Arctic, written by UK quant hedge fund Man-AHL is a library that I use extensively (PyStore mentioned above is based on Arctic, albeit with a different back end store). It takes pandas dataframes and then compresses them into smaller chunks and pushes them into MongoDB for storage. It’s very fast to query specific date ranges and also to write data. However, to do any sort of analysis, you need to take out the data from Arctic and use Python (rather than doing in-database computation). However, it is open source, which is definitely an advantage for me. Another quant fund who has open sourced a database storage solution is Two Sigma. They’ve released Flint which stores and analyses time series using Apache Spark.

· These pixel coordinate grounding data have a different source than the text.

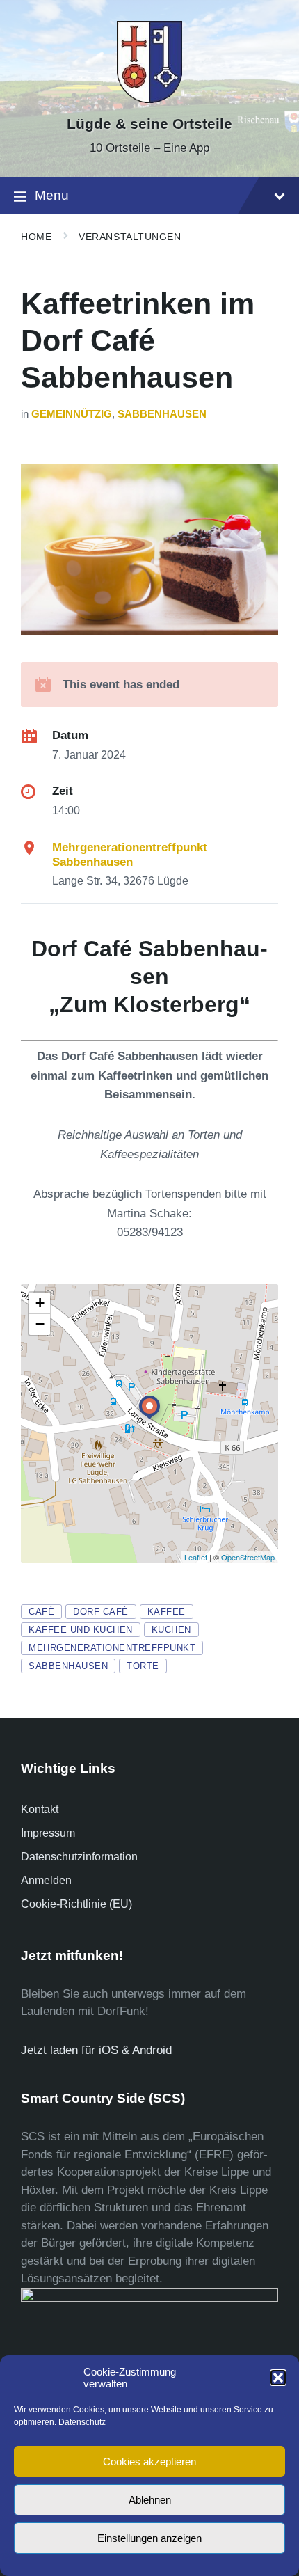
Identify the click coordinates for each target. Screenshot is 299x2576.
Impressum (48, 1833)
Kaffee (166, 1611)
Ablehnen (150, 2500)
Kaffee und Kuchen (81, 1630)
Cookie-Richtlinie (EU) (76, 1904)
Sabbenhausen (162, 414)
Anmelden (46, 1880)
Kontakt (39, 1809)
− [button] (40, 1324)
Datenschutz (82, 2422)
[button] (278, 2378)
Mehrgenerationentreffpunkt (112, 1648)
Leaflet (195, 1557)
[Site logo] (149, 99)
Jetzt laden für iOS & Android (96, 2050)
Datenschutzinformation (79, 1857)
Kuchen (171, 1630)
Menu (52, 195)
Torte (143, 1666)
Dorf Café (101, 1611)
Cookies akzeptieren (149, 2461)
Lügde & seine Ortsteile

By its nature time series data is columnar. kdb+ by kx systems specifically takes this structure into account to optimise storage (as do many time series database). It is a very fast database and enables you to work in memory or on disk. It uses q as it’s query language, and there’s a steep learning to curve to understand it. There is also a subset of it called Q-SQL, which looks similar to SQL, but isn’t exactly the same. I’ve used kdb+ a small amount (I’m certainly no q expert!), writing an adaptor to allow users of my FX TCA Python library to query market data stored on kdb+. I have to admit, I was very impressed by how fast it was, but did also find the language quite tricky. The language is very powerful and you can do a lot in-database analysis. My goal for 2019, is definitely to learn q properly! If you’re interested in learning q, I strongly recommend getting the new book on q by Jan Novotny, Paul Bilokon, Aris Galiotos and Frederic Deleze. kdb+ however is not open source, so might be as accessible as something like Arctic/MongoDB, but there is a free version available for non-commercial use. There are also other dedicated time series databases like InfluxDB. In my experience, kdb+ was quite a bit faster however. InfluxDB is however, open source and I found it’s query language a lot easier to understand when I’ve used it briefly. Again, I’ve added a wrapper in my FX TCA Python library to query market data stored in InfluxDB.

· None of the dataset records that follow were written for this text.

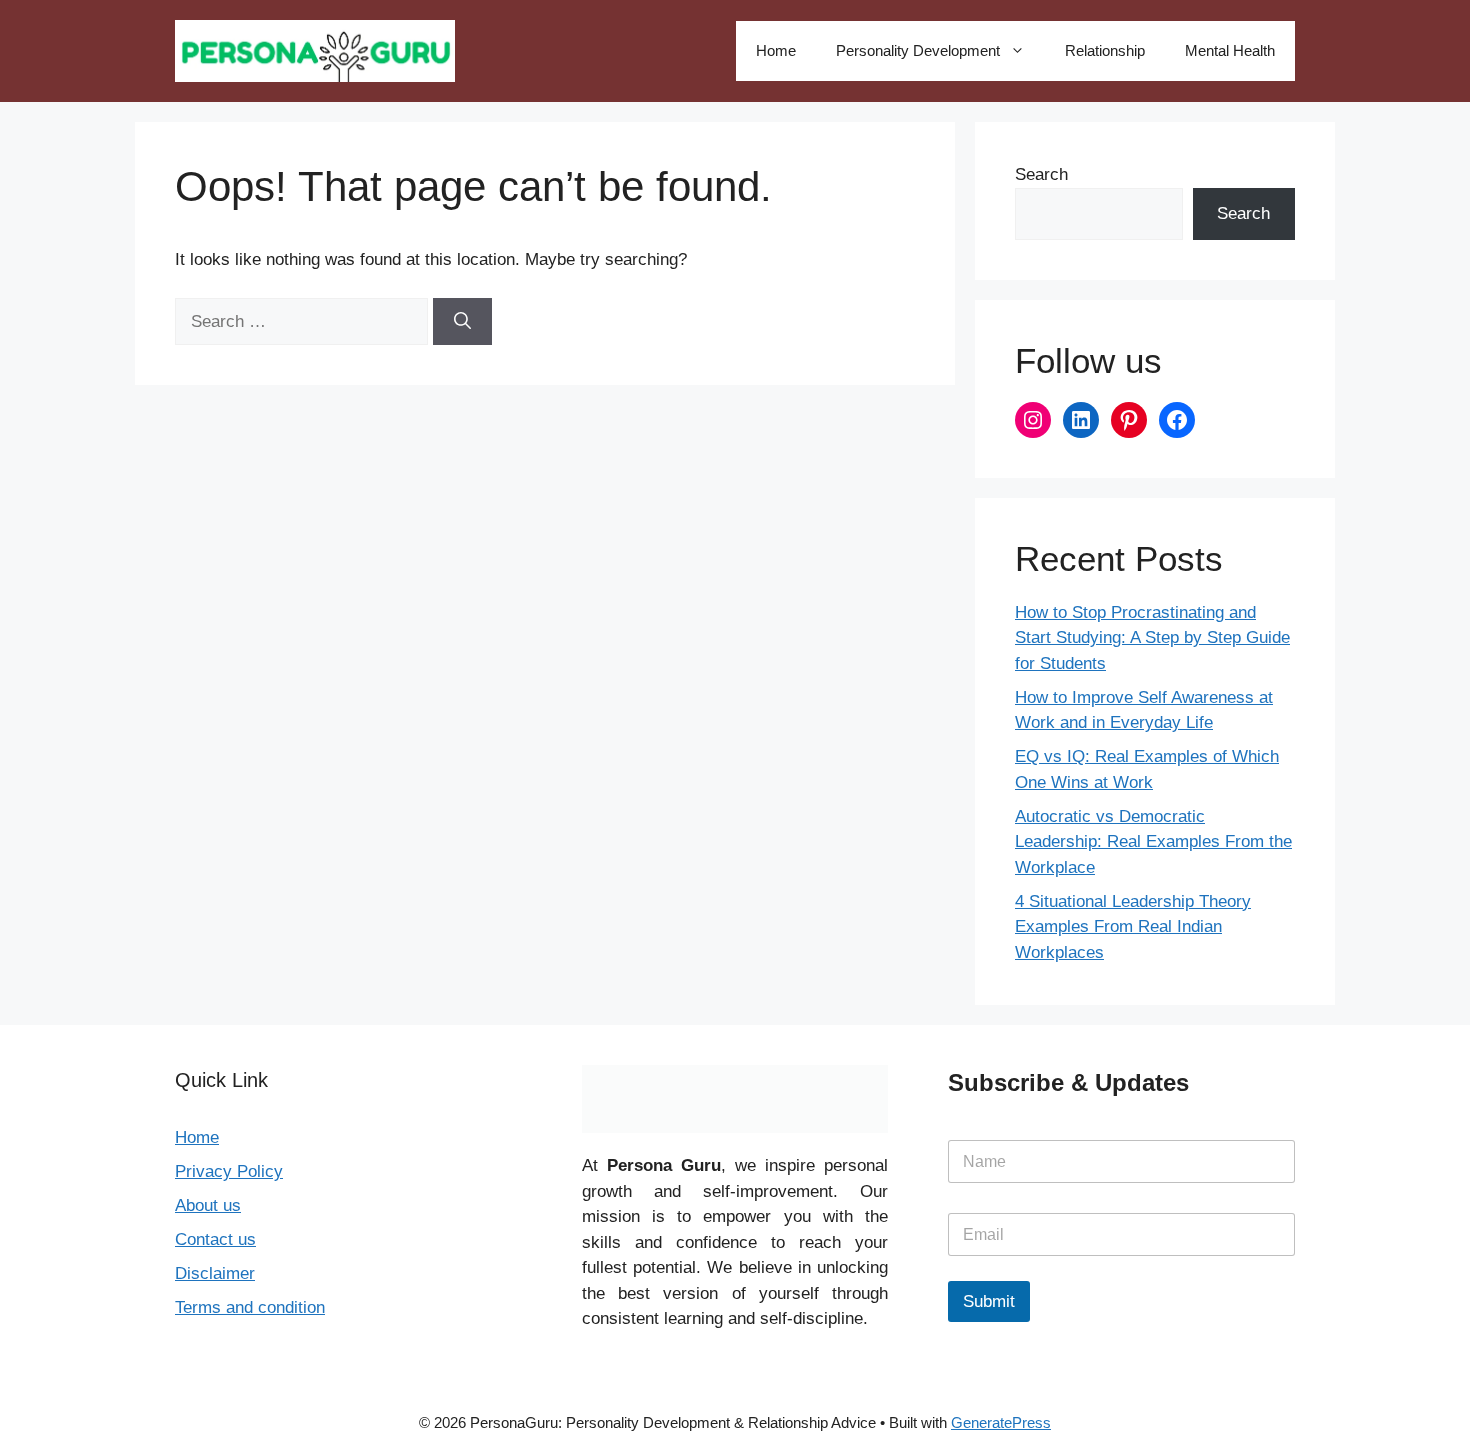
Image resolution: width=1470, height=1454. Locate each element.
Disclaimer (215, 1273)
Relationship (1105, 50)
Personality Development (918, 50)
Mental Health (1230, 50)
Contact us (215, 1239)
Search (1041, 174)
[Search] (462, 322)
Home (776, 50)
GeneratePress (1001, 1422)
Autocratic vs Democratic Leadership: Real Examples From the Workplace (1153, 842)
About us (208, 1205)
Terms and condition (250, 1307)
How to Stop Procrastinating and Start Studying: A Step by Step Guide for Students (1152, 638)
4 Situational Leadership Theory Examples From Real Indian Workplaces (1133, 927)
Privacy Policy (229, 1171)
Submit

GPUs have become very popular for speeding up computation especially for machine learning and are supported by libraries like TensorFlow. However, there are also several GPU based databases which could be used for storing time series. These include Kinetica, OmniSci (formally MapD) and a few more academically focused projects. Also very recently Uber open sourced their own GPU database AresDB, which I’m very keen to investigate. If you’ve used GPU databases to store time series I’d love to hear about your experiences.
Many of the above databases are available on the cloud in fully managed instances (like MongoDB Atlas). In a fully managed solution, the cloud provider takes care of backing up your database, allocating resources etc. You can of course, create your own database instances locally or on a cloud based Linux box (eg. Amazon EC2), but then you need to manage that too. There are also some databases like Amazon’s DocumentDB (which is compatible with MongoDB), Google’s BigQuery and Amazon Timestream (available soon) which are only available on the cloud. I’ve used BigQuery to store FX tick data and also do some basic computations and it seems fairly easy to use and it scales to massive datasets, but I’m hoping to do more analysis in it in the future. In general, cloud based databases make sense if you are doing all your computation in the cloud (eg. using Amazon EC2 or Google Cloud Compute Engine) and want the data nearby (and don’t want the hassle of managing local servers).
Which database is best for time series is best? I guess it depends on your specific needs. However, hopefully, this article will have given you some ideas about this topic. I’d also love to hear your thoughts on solutions for storing time series. Just make sure you invest in a good fridge!